For marketers, it’s been too easy. Email requires little technical or budget pain compared to other marketing channels, and those advantages have resulted in marketers beating the golden goose to death with a huge “Send” button.

Getting great response rates from email is tougher than ever. Email volume is massive and the technical rules of the game have changed dramatically in the past 12 months.

Here’s what you need to know to be a successful email marketer, now that doing so has gotten substantially more difficult.

Mind Your Rep

Whether or not the major ISPs delivered your email to the inboxes of your subscribers was formerly determined by the content of your email. Viagra references were lumped together with more innocuous offenses like exclamation marks, use of “click here” and “free”, and unusual font colors into a naughty list that would get your email filtered.

That’s clearly a pretty blunt instrument with which to decide email validity. Consequently, many ISPs have now switched to delivering email wholly or at least in part based on the reputation of the sender. Mercifully, it has nothing to do with high school and that night on the roof.  Instead, reputation is determined by the percentage of your subscribers that mark your email as spam. You may have heard that people rarely click “unsubscribe.” That’s true. Instead, nearly all consumer ISPs (AOL, Earthlink, Cox, et al) have a “mark as spam” button prominently located. Instead of taking the time to unsubscribe, consumers click the spam button, and like Prom writ wrong, there goes your reputation.

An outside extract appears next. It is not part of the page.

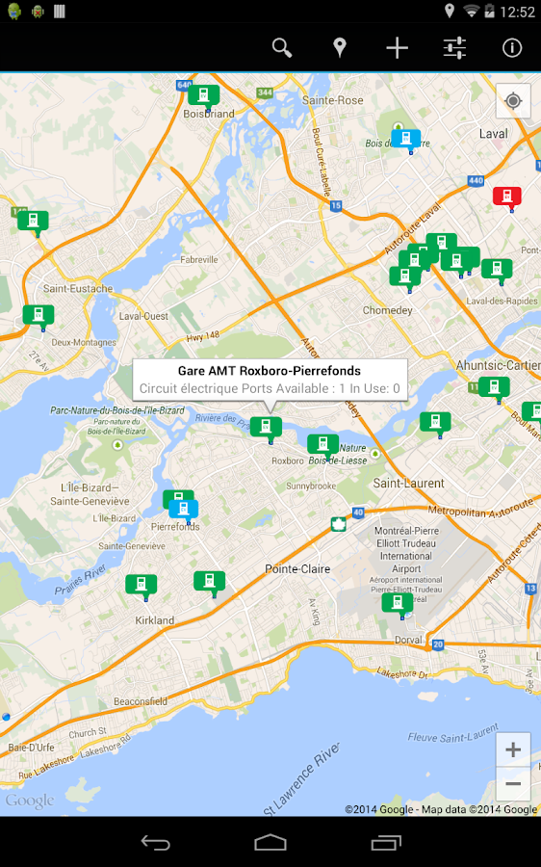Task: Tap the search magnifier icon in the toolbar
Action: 281,47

Consequently, it is more critical than ever to not send email to anyone that hasn’t specifically requested it from you, and to only send content of value. Given the importance of reputation to the success of your email campaign, it’s better to have a small, quality list than to have a big list of dubious merit.

Your Trojan Horse Has Shipped

A proven method for increasing the frequency of your email communication without annoying your subscribers and putting your reputation at risk is to engage in transactional email.

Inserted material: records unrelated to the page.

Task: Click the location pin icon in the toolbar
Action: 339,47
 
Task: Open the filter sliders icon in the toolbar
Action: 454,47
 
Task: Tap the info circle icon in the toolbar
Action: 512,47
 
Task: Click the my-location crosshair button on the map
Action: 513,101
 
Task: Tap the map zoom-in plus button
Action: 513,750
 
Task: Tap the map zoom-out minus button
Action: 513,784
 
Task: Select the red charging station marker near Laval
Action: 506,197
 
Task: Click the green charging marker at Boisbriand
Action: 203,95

Transactional messages are anything that gets sent out based on either a user action or relationship status change. Thank you for subscribing. Your order has shipped. Your order is delayed. Thank you for your bill payment. Your customer service request has been received.

All of these emails can be configured to include valuable promotional and informational content alongside the core transaction messaging. And it works. A study by MarketingSherpa found that consumers read transactional emails from trusted brands frequently or very often 75% of the time, compared to 55% for regular email communication.

Open Sesame

When it comes to measuring the success of your outstanding new transactional email program, give pause when using open rate as a metric. If you have Outlook (or Yahoo! mail and others) you may have noticed that images in emails don’t load unless you click “load images” in the message. Email open rates are tied directly to images. If an image (like your logo) loads in the recipient’s email program, the email has been “opened” and will be counted as such. This is true even if the email is only seen in the preview pane.

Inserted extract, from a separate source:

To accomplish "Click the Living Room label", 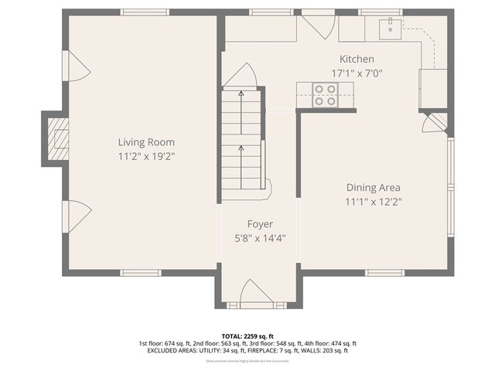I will (x=145, y=142).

With images turned off on many browsers, however, open rates have plummeted. We have seen a decline of approximately 50% for every client over the past year.

Consider using click-through rate or total clicks as your main barometer for email success. Both are reliable and not influenced by technology or email software variations.

Also, because so many images are not loading, it is absolutely imperative that any graphics in your email are solely illustrative. You should never put an offer, headline, phone number, or any sort of important information in a graphic unless that same information is also prominently included in text.

The Name Is the Game

Everything you’ve just read is of course invalid unless you can convince people to subscribe to your email program.

As much as half of your Web site traffic may enter your site on a page other than the home page. Thus, you should include your email sign up on every page of the site. Incidentally, this is true for other key promotional elements on your site. Remember than any and every page of your site could be a visitor’s entry point and that page needs to be clear and persuasive.

While you’re at it, include the actual sign-up form on every page. Don’t make people click to another page to sign-up, we have found it to reduce response rates.

Lastly, make sure people know what they’re going to get from you. Again, it’s like high school. Set clear expectations at the beginning, and nobody will be disappointed. Add a link to a sample email newsletter above your sign-up form. Your response rate will increase, your spam complaints will decrease, or both.

Is email the bright and shiny new toy it once was? Sadly, no. But by following the evolving rules for email success, you can continue to outflank your competition and create valuable online relationships with your customers.